I had a dream. I had a dream we were trying to fuck. And her family was in the other half of the room, Cindy watching Seinfeld, others sleeping. And her ex-boyfriend, whom I’ve never met, was sleeping in a LayZboy I’d made up for him. And we were trying to fuck at her insistence, despite the Brillo pad between her legs. We were disturbed by my substance abusing friends of yore knocking at the door. And she insisted we answer and climb up to the roof. And she pushed one of them off the roof. Laughing. And I kept wanting it to rain, sticking my tongue out for rain. That never came. And she insisted we climb up to the other, higher roof. And try to fuck. All I wanted was a little rain.


I was all shaky again when I woke up. I headed out to the shore before anyone else woke. Watched Diff’rent Strokes, the white face episode, and walked down to the beach with some left over fruit salad that came back up again. There was this low tide quiescence in it that left me wandering towards what I assume is that Timber Island Esther mentioned. I was alone, smacking the air with a few blood-red rosehips I’d tripped on and cussed at and picked up. I remember how dark it was. How I still felt a little sick, even after the sour-creamed salad. Hungry like a teenage panic attack that wouldn’t actually happen, just lingered. Smacking the air with the rosehips, wandering. So many snails covering the rocky island. Lying on the snailed rocks. Trying not to kill any. Trying to still myself, and listen for the tide I would not hear coming in. Chattering teeth. Closing my eyes.
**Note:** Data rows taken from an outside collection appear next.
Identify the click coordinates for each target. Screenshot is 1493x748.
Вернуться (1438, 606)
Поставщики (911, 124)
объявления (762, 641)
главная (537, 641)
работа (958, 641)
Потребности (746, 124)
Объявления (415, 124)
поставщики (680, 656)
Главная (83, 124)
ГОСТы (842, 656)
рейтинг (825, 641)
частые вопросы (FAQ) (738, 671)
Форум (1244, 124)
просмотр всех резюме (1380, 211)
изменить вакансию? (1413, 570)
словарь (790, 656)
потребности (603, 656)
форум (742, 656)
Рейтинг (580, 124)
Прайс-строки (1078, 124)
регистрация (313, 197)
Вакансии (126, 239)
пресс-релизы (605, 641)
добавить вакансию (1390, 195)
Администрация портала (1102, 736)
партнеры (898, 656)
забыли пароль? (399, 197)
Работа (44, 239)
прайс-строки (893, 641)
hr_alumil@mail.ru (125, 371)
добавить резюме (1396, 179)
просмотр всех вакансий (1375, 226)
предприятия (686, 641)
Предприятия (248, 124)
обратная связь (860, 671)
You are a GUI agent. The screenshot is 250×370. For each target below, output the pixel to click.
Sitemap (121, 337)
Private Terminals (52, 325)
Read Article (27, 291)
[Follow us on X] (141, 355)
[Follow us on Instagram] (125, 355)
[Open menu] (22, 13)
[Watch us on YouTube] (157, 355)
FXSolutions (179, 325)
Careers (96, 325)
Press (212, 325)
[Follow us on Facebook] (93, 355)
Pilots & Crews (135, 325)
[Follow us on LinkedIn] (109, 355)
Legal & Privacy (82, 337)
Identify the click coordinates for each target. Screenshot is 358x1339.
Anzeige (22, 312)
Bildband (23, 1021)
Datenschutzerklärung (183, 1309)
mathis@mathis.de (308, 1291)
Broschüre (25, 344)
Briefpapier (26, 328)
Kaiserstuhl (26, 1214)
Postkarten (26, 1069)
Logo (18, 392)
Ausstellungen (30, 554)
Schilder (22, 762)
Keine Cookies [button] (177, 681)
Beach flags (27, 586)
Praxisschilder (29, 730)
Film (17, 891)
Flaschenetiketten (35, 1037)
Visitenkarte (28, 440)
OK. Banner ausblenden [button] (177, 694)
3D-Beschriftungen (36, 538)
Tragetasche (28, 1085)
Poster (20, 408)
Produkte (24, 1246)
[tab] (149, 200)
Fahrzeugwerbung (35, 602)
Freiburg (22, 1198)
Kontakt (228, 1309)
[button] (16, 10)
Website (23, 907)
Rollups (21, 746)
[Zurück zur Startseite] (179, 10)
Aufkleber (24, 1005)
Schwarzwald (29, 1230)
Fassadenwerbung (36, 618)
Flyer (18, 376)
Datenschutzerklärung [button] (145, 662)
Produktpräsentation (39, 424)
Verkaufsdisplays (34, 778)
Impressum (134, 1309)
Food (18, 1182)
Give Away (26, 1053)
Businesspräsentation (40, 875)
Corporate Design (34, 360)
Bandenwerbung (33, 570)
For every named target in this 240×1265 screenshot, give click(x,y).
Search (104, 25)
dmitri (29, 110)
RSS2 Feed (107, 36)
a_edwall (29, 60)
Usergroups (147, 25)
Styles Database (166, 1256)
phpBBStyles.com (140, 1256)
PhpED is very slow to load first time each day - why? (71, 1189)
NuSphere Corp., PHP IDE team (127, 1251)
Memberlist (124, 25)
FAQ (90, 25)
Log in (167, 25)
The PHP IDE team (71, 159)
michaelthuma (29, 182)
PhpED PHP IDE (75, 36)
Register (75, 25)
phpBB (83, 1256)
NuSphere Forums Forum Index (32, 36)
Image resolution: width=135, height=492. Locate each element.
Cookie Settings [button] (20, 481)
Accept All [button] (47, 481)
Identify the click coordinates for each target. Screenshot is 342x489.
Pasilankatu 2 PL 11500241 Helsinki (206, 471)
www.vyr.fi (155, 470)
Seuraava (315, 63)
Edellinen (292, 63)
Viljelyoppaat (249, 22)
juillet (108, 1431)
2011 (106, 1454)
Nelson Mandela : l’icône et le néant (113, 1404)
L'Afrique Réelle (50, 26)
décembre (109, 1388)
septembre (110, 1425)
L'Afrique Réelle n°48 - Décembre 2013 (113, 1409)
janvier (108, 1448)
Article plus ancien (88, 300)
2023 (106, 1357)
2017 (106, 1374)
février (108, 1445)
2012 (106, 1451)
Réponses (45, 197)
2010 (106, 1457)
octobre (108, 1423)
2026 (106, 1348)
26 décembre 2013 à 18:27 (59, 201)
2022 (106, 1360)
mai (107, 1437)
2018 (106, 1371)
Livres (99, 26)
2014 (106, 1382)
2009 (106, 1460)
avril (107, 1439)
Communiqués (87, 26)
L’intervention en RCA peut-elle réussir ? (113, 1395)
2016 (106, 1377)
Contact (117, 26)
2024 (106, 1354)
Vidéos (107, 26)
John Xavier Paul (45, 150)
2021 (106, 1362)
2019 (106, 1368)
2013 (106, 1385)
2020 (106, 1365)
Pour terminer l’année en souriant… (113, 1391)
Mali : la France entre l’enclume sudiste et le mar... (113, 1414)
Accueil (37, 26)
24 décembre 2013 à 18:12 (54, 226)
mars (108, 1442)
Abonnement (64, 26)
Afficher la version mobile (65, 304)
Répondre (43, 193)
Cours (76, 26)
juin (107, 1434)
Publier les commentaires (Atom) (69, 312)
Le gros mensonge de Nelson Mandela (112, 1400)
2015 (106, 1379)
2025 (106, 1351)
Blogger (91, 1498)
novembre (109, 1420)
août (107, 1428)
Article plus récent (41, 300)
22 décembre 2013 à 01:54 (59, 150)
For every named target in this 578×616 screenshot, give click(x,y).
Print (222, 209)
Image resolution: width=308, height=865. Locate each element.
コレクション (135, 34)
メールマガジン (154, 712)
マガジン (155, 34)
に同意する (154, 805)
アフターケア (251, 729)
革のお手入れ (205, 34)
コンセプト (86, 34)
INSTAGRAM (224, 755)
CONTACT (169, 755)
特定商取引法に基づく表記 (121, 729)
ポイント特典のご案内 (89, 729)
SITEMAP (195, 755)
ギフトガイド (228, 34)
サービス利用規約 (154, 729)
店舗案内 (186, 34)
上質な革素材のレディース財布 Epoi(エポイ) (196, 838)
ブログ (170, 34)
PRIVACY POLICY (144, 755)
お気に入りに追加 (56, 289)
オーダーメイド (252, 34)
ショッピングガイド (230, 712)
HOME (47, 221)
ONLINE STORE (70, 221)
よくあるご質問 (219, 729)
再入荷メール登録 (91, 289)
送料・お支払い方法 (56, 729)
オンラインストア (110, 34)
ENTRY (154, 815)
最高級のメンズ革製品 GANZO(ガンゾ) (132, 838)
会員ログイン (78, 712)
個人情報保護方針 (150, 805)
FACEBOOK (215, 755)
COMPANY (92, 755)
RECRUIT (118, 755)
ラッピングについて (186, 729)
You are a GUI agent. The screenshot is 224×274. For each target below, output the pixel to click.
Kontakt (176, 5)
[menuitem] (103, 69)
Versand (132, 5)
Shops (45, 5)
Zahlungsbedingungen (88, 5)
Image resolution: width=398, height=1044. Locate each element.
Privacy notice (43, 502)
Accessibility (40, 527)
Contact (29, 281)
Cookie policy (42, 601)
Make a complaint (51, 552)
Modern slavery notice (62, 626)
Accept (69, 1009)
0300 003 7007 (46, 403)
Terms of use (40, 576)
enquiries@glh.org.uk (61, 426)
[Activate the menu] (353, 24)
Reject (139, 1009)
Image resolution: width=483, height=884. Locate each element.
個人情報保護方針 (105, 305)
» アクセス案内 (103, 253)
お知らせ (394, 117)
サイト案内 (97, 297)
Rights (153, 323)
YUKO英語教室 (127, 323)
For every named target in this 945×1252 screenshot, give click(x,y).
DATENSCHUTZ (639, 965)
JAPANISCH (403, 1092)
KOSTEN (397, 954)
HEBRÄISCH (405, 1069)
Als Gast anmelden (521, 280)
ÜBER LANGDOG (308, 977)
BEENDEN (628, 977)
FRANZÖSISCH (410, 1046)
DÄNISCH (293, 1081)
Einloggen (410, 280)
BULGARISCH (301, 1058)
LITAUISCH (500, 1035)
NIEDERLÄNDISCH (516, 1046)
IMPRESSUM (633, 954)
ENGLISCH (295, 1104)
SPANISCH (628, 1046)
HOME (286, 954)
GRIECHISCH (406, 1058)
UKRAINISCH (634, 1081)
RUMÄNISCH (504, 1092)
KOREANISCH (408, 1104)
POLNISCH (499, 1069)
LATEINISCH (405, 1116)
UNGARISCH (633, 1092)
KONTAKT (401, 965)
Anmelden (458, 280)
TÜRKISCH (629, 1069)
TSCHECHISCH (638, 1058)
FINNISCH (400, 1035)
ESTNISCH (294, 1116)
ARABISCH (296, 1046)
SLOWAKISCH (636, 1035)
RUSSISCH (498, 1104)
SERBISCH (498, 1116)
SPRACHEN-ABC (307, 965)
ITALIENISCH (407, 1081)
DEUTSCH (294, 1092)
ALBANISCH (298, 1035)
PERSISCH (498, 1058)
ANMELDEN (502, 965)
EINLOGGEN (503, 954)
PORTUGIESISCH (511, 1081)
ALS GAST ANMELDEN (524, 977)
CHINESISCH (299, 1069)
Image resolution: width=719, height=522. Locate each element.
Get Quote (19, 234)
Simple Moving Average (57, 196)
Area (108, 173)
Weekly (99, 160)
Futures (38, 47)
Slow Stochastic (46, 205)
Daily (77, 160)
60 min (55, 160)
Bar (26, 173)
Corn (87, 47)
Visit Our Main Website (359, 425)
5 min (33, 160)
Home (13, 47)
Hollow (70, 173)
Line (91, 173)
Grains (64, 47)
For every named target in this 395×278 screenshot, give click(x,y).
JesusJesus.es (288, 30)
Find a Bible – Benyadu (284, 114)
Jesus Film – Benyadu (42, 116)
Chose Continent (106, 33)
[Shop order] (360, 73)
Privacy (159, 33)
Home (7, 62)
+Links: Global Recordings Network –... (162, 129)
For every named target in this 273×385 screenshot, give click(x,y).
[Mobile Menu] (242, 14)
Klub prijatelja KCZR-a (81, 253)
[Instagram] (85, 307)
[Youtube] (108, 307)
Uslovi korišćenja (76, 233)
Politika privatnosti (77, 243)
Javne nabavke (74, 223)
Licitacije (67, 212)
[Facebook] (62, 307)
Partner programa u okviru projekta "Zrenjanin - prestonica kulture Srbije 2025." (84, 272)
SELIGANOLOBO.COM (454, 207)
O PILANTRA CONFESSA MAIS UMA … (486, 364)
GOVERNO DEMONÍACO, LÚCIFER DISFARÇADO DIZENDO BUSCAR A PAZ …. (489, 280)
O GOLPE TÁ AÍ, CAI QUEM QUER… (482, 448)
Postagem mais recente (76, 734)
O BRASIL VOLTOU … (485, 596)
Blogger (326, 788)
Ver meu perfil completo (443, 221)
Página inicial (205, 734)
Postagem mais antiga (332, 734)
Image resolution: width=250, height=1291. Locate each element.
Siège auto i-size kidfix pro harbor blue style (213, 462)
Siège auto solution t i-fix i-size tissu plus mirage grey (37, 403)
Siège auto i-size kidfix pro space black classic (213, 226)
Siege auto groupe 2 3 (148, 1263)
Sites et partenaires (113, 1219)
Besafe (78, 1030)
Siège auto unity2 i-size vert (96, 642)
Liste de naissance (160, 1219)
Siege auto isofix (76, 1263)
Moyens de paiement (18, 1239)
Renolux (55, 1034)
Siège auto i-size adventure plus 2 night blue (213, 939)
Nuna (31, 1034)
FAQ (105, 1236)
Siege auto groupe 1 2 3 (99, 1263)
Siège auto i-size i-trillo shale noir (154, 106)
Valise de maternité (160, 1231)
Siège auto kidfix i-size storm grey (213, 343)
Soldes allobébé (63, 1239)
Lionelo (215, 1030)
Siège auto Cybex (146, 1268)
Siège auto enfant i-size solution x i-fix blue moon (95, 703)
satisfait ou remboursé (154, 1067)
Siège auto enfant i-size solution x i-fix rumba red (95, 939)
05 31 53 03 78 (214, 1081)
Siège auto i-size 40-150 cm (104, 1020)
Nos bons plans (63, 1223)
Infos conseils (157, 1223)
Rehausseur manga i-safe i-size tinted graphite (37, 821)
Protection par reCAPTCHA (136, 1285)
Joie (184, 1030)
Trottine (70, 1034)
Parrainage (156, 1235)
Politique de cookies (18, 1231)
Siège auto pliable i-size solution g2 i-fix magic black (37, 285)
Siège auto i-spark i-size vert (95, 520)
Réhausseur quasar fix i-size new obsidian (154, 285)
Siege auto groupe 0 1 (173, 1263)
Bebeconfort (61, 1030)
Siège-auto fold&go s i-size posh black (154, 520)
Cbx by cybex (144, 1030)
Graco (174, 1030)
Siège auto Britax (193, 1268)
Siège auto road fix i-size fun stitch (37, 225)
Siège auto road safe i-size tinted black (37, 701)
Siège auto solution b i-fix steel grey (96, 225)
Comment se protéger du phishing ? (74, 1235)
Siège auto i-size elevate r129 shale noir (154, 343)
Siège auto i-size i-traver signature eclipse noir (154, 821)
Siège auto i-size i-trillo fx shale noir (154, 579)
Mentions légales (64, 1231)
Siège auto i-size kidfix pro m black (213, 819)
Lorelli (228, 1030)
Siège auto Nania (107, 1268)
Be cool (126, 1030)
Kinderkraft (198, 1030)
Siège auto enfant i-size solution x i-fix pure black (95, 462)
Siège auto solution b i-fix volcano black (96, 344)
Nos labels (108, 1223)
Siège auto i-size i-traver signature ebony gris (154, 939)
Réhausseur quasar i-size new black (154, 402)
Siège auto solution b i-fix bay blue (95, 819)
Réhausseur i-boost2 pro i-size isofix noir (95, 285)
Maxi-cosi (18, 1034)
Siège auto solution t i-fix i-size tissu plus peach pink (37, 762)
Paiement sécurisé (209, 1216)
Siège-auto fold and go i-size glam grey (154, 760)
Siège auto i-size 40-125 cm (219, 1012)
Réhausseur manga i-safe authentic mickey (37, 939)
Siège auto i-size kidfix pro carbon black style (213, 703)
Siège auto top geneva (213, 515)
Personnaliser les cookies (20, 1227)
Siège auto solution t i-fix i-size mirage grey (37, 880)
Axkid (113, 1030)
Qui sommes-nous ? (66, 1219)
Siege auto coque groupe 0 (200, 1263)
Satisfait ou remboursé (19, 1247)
The mist is kind of nice. Like a wailing, monotone vacuum.


The sun rises and hunger is welcome. I head back like Mr. Walker said, wading slowly around timber island. A lone haggard party—the slumped sloop, as dull as ultracane. The shore is kind of nice from this far out, all the Nantucketty little cottages and the beachfront Estate houses hiding them here and there. Retrievers are running on the beach with L.L. Bean models, possibly p.34 of the fall of ’85. I breathe it all in a little; imagine the state pride, coon cats, singing beneath the boat, my own little smithy’s chorus. I stare out. And I see him, the bluehaired girl’s boyfriend. He’s lying in a rising pool by the island, half-disappearing beneath the waves. A huge snail looks like it’s trying to eat his face and I nearly sloop him over I’m so surprised. He stares at me, eyes as cold as the deep blue wasting him, Bueller the Untouchable looking at me like help is a bad idea. He gives what I can only assume is a sigh, ambivalently heaving his arm and purplish hand out of the water, towards me. I pull him in. And he just lies there, staring, and I look at him, shaking. I pull the snail off his face. He looks it over and tells me its “a moon snail” and I say “OK.”


I get us moving again, I look into the dry wind, towards the shore. He asks if we can kind of wade around for a while, before heading back in. I tell him that’s “A-OK,” that that’s what I was doing anyway. He says “Thank you.” And we take it a little farther out.